## Your instructions
Convert the listing into a Markdown table with the columns Row and Line, starting at the line that contains "Task: Switch to the Sketch tab" and ending at the end of the listing. Skip blank lines and leave out the pictures.

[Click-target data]
--- --- ---
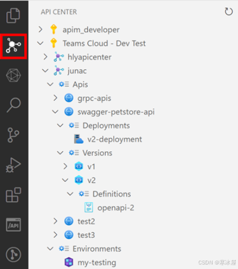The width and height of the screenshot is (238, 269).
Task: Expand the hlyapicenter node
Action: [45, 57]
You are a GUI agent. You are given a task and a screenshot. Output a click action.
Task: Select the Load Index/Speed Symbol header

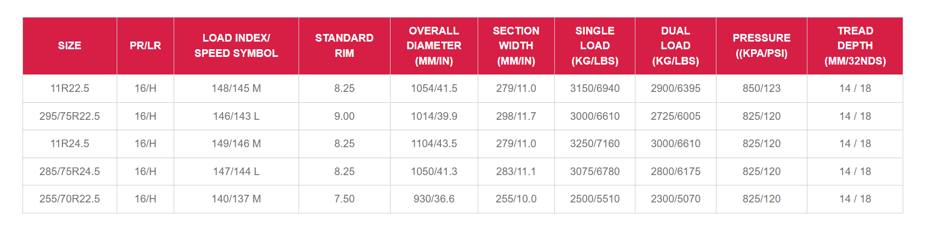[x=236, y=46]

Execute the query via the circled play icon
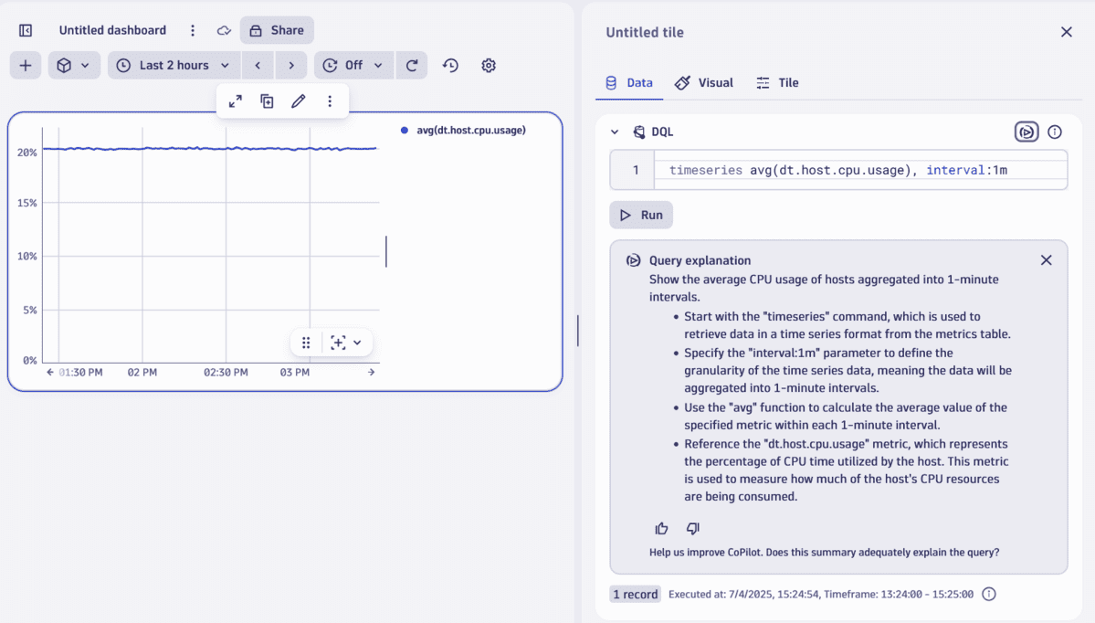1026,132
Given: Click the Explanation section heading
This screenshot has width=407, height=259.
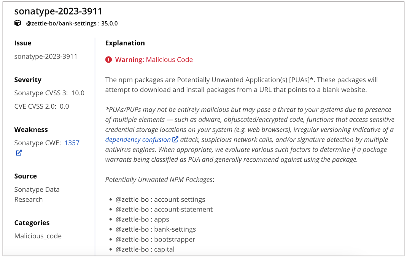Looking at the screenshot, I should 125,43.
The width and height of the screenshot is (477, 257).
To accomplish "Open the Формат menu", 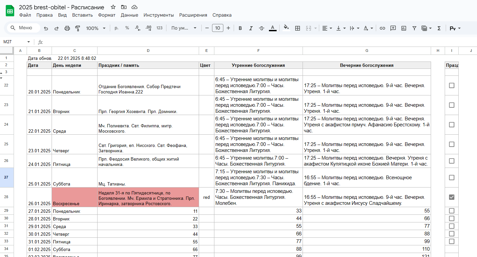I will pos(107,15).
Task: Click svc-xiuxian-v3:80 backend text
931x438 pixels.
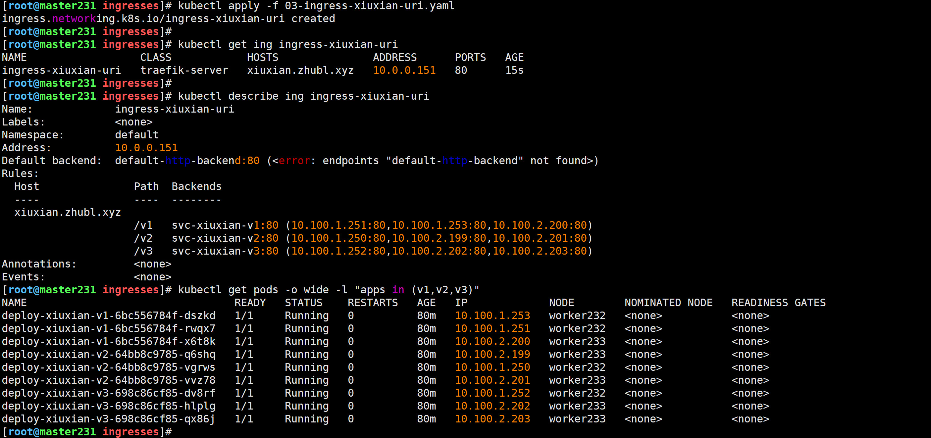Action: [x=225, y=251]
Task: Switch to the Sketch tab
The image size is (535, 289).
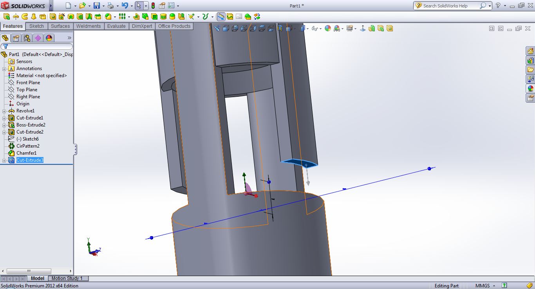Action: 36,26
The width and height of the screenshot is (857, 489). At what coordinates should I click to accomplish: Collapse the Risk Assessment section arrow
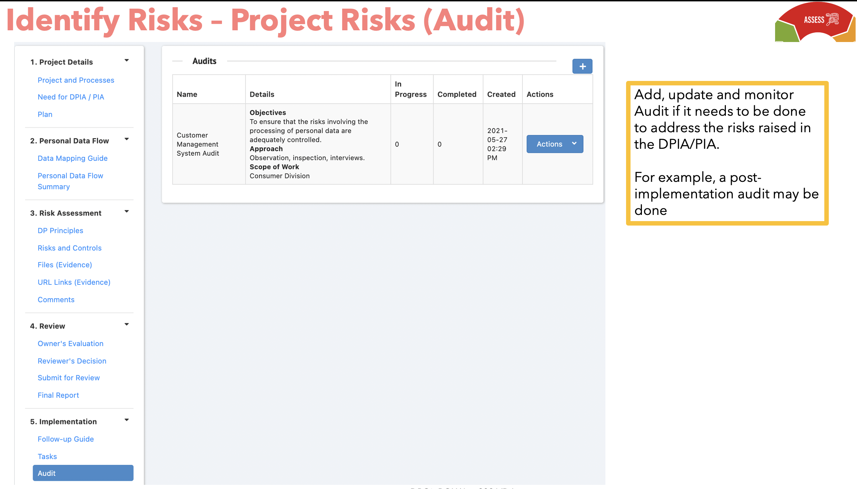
--- --- ---
## Correct answer
| Row | Line |
|---|---|
| 1 | Task: Switch to the Sketch tab |
| 2 | The image size is (535, 289). |
| 3 | Action: 36,26 |
| 4 | The width and height of the screenshot is (857, 489). At what coordinates should I click to accomplish: Collapse the Risk Assessment section arrow |